Subjects [updated] - Hogwarts

Care of Magical Creatures happens in the Forbidden Forest’s shadow. Hagrid beams as a hippogriff bows to a trembling student. “See? He likes yeh.” The bow is slow, formal, terrifying. Then the leap — wind screaming past — and for one breath, you fly without a broom.

Here’s a short creative piece inspired by — capturing the magic, challenge, and wonder of each. The Spells We Carry

History of Magic, Binns drones on about goblin rebellions. No one listens. But hidden under the desk, a Slytherin passes notes, a Gryffindor sketches a Firebolt, a Ravenclaw reads ahead. The ghost floats through the blackboard, indifferent. hogwarts subjects

At the end of the day, in the Great Hall, candles float above house tables. A first-grader mends her quill with a shaky Reparo . A seventh-year reviews Patronus theory. Somewhere, a cauldron still smokes. Somewhere, a spell still hangs in the air, unfinished.
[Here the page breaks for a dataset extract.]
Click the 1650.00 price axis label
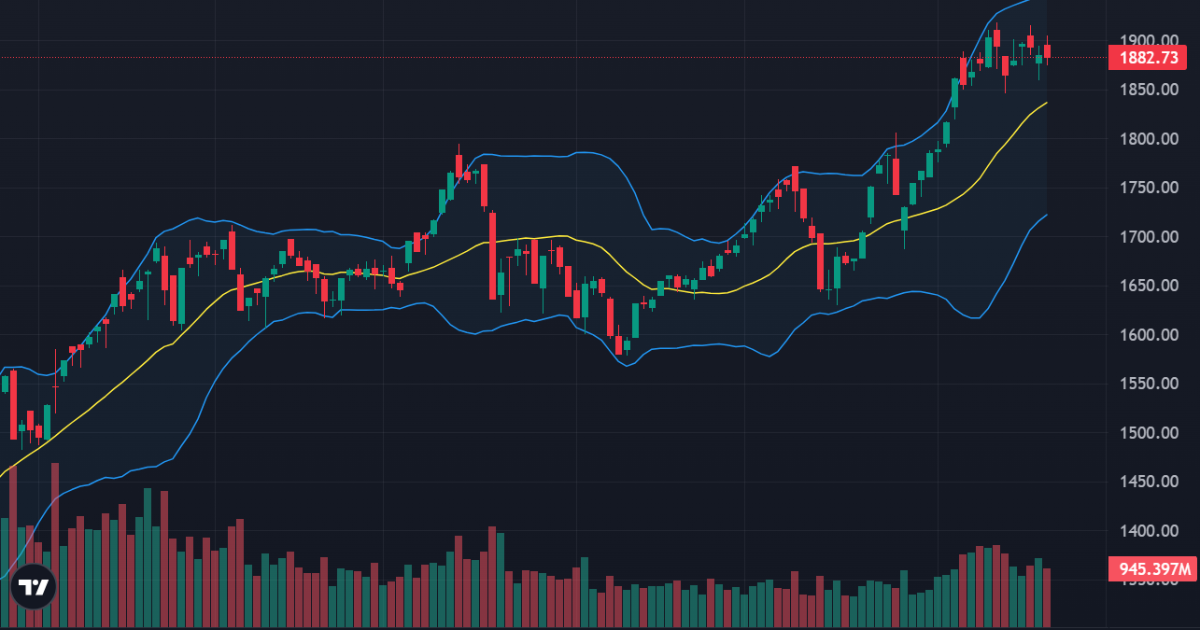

Defense Against the Dark Arts changes teachers like socks, but the curriculum stays: boggarts in wardrobes, red sparks for distress, and the slow, terrible lesson that darkness has many faces. One year, a werewolf teaches you to laugh at grindylows. The next, a toad insists on theory only. The practical always finds you anyway. Care of Magical Creatures happens in the Forbidden

Potions, though — Potions is a cold dungeon and a hotter temper. Snape’s voice curls like steam: “There will be no foolish wand-waving.” The cauldron bubbles with asphodel and wormwood. A Gryffindor’s brew turns violet, then orange, then wrong. “Zero,” Snape says, and the word drips slower than Draught of Living Death.

At nine in the morning, the Transfiguration classroom smells of polished mahogany and singed whiskers. Professor McGonagall taps her wand, and a teapot shudders into a tortoise. “You,” she says, eyes like flint, “will do better by Friday.” He likes yeh

They will leave Hogwarts one day. But the subjects stay — carved into wand hands, whispered in emergencies, glowing faintly in the dark like the last ember of a Lumos. Would you like this expanded into a poem, a student’s journal entry, or a letter from a professor?